FutureWire - futurism and emerging technology

Tuesday, February 08, 2005

From Darwinian Evolution to Cultural Evolution

Carl Woese, the world's foremost authority on microbial biology, published an article in June 2004 postulating that humans and technology have ended the era of classic Darwinian evolution (natural selection).

Woese theorizes that Darwinian evolution didn't exist in the very earliest days of life on Earth. Instead, very similar life forms engaged in what he calls "horizontal gene transfer," thorough which all life forms could exchange genetic characteristics. Only when one life form became clearly different and superior to the others that natural selection began.

Now, as humans have become the dominant species on Earth, our technology is progressing so rapidly that it's far outpaced Darwinian evolution. As a result:

[C]ultural evolution has replaced biological evolution as the driving force of change. Cultural evolution is not Darwinian. Cultures spread by horizontal transfer of ideas more than by genetic inheritance.
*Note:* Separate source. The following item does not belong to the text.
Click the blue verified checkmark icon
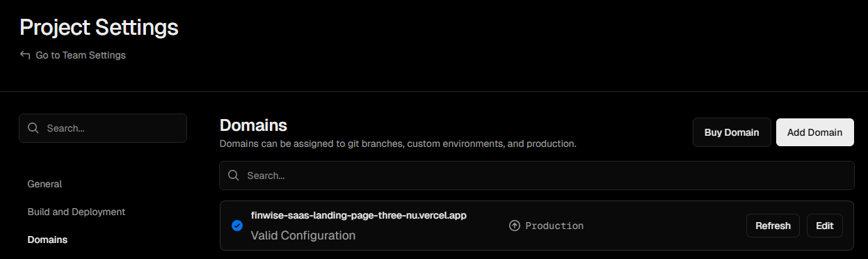 [x=236, y=226]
Cultural evolution is running a thousand times faster than Darwinian evolution, taking us into a new era of cultural interdependence that we call globalization. And now, in the last 30 years, Homo sapiens has revived the ancient pre-Darwinian practice of horizontal gene transfer, moving genes easily from microbes to plants and animals, blurring the boundaries between species. We are moving rapidly into the post-Darwinian era, when species will no longer exist, and the evolution of life will again be communal.
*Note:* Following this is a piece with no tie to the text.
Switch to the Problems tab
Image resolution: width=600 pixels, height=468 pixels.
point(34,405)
In the post-Darwinian era, biotechnology will be domesticated. There will be do-it-yourself kits for gardeners, who will use gene transfer to breed new varieties of roses and orchids. Also, biotech games for children, played with real eggs and seeds rather than with images on a screen. Genetic engineering, once it gets into the hands of the general public, will give us an explosion of biodiversity. Designing genomes will be a new art form, as creative as painting or sculpture. Few of the new creations will be masterpieces, but all will bring joy to their creators and diversity to our fauna and flora.
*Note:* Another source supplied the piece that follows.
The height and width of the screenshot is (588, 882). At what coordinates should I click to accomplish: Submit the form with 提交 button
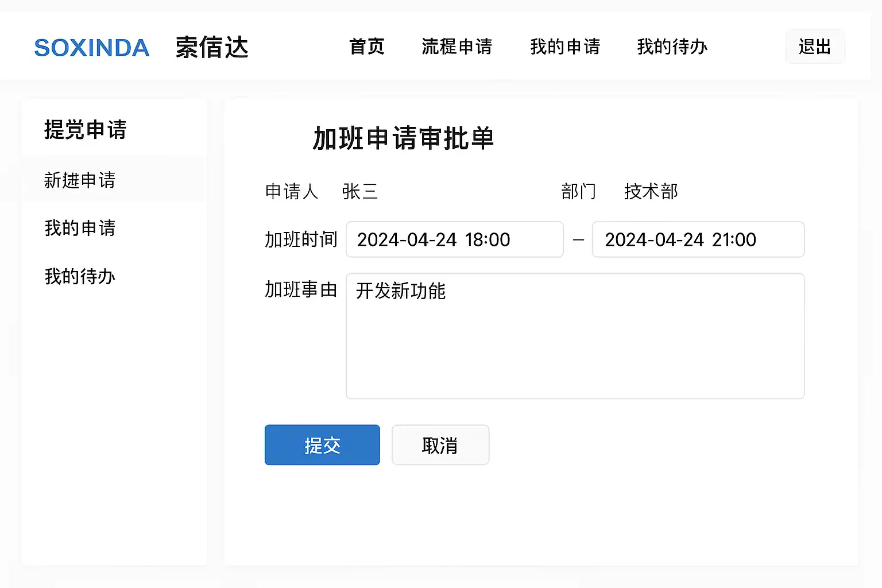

The notion of genetics as a plaything is sure to trigger ethical and moral debate. If someone can manipulate genomes as a hobby, how hard would it be for a terrorist to weaponize life forms in the same vein? How easily could good intentions go horribly awry? Anyone who has seen or read Jurassic Park can understand these dangers. Nonetheless, Woese brings a new and useful line of thinking to the question of how life developed and where it's headed.